The vocal art of Byzantine chanting and transhumance and the seasonal droving of livestock along migratory routes in the Mediterranean, have been included on UNESCO’s List of Intangible Cultural Heritage of Humanity for 2019.

The decision was announced this week during UNESCO’s 14th session of the Intergovernmental Committee for Safeguarding the Intangible Cultural Heritage held for the first time in Latin America, in Bogota, Columbia.

The Byzantine chant of Cyprus and Greece has survived for over 2,000 years. This significant cultural tradition and comprehensive music system developed in the Byzantine Empire and can be heard today through psaltic art at monasteries and churches across Greece and Cyprus. The vocal art form is passed on from one generation to the next and forms an integral part of Greek Orthodox Church services, inextricably linked with spiritual life and religious worship.
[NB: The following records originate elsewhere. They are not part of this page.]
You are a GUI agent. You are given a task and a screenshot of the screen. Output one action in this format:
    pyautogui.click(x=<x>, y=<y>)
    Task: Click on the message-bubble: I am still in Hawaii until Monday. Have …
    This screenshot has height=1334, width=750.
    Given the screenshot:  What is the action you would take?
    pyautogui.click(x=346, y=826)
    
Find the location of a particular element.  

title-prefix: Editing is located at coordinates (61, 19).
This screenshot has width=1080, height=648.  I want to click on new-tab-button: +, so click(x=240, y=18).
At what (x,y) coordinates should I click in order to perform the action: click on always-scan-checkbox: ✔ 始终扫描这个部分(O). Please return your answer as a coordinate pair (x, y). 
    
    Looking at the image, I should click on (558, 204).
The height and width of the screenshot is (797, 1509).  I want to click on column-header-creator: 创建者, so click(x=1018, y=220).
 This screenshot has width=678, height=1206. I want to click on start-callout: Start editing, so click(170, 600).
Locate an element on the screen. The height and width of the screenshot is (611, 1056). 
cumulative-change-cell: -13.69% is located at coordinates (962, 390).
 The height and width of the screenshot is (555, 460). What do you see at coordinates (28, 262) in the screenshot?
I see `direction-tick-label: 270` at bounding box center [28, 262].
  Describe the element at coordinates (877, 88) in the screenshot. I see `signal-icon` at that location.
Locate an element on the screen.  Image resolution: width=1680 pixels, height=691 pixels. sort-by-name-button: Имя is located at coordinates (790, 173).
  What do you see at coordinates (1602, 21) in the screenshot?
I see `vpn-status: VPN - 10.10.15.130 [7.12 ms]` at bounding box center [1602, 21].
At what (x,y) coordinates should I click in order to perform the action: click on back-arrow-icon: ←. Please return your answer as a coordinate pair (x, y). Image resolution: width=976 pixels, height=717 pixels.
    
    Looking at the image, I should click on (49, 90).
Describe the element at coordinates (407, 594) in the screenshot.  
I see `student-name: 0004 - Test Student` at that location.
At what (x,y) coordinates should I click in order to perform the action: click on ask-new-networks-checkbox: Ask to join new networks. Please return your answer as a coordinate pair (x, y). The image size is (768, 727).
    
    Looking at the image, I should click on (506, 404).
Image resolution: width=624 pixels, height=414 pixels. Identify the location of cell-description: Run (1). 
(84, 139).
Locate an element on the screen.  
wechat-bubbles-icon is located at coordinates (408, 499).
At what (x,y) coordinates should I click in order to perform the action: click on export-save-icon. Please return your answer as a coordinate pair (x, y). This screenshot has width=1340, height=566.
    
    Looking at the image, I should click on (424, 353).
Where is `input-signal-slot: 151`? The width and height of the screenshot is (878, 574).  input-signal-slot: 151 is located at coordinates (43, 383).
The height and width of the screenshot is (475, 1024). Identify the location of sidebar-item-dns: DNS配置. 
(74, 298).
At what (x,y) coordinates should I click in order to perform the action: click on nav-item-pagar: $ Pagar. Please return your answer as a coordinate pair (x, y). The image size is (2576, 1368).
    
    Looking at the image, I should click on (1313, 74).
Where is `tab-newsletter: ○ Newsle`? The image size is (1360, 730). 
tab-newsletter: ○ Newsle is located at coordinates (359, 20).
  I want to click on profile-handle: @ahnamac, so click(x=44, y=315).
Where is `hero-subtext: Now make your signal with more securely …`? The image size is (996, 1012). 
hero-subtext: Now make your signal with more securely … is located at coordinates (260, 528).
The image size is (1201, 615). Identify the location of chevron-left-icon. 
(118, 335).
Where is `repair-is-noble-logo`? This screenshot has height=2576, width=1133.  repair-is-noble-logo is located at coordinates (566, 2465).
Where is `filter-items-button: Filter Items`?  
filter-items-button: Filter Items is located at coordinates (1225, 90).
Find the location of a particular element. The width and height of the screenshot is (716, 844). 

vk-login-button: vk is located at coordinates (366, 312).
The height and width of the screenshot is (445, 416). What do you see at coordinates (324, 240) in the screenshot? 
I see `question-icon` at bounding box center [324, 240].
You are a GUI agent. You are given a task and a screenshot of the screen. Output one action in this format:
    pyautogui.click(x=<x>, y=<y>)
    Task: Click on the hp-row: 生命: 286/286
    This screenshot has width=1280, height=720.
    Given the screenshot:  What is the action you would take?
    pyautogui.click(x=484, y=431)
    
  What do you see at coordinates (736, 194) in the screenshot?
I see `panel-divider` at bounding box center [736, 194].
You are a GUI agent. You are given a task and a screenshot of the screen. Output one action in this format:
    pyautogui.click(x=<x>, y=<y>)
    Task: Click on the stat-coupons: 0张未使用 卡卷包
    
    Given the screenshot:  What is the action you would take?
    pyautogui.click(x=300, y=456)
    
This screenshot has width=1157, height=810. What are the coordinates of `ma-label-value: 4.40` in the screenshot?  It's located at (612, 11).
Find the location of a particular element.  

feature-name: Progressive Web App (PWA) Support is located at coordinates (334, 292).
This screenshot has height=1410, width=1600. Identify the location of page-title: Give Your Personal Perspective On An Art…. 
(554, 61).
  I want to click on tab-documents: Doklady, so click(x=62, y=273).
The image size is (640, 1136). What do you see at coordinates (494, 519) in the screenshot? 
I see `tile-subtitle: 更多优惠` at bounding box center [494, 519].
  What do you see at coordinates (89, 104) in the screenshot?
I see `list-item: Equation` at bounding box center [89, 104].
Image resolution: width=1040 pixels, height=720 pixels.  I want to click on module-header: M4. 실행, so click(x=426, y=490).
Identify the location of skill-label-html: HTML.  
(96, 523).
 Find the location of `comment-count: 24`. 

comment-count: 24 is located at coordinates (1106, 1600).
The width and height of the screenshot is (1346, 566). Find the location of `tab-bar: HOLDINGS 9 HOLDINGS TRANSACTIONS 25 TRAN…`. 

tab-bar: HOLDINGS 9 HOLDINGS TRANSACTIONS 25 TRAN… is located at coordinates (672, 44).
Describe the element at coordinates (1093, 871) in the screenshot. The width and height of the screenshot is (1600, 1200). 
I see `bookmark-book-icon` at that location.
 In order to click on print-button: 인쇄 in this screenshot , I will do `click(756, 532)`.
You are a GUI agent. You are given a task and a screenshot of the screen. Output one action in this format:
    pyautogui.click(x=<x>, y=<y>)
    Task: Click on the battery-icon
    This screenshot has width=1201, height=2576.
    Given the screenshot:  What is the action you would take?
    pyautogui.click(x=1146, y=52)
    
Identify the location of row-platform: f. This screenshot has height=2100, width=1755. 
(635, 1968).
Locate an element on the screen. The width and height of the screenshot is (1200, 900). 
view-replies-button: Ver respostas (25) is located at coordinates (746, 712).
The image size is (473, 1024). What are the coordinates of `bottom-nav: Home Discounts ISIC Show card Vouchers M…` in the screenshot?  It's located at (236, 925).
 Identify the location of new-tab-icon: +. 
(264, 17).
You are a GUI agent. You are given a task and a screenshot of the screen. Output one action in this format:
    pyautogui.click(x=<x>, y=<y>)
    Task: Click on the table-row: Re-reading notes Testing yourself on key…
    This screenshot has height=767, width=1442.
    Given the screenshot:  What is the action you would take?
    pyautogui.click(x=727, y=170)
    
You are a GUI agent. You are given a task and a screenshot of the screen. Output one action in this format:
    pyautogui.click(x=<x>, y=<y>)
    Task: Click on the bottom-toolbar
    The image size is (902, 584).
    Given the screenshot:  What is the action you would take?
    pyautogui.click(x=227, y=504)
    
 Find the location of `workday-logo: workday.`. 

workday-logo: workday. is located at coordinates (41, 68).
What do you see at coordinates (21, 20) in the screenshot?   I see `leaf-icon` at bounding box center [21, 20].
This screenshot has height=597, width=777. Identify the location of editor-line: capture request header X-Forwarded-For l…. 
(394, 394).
Transhumant farmer grazing the flock in summer. Photo: Maria Karatassiou © Athanasios Ragkos, 2012

A second element of Greece, included on the list is the practice of “transhumance”, or the seasonal droving of livestock along migratory routes in the Mediterranean. Transhumance involves nomadic-style movement from one geographical location to another shaping along the way relations among people, animals and ecosystems. It involves shared rituals and social practices, caring for and breeding animals, managing land, forests and water resources, and dealing with natural hazards.

According to UNESCO, the importance of this pastoral practice lies in the fact that herders have in-depth knowledge of the environment, ecological balance and climate change, making it one of the most sustainable, efficient livestock farming methods of the times.

Other elements of Greece already inscribed on UNESCO’s List of Intangible Cultural Heritage are the art of dry stone walling, known as “xerolithia”, the rebetiko or Greek blues genre, the centuries-old custom of the Momoeria” held annually in the Kozani region, the Mediterranean Diet, the traditional harvesting and produce of mastic (masticha Chiou) on the island of Chios, and the marble mastery of Tinos.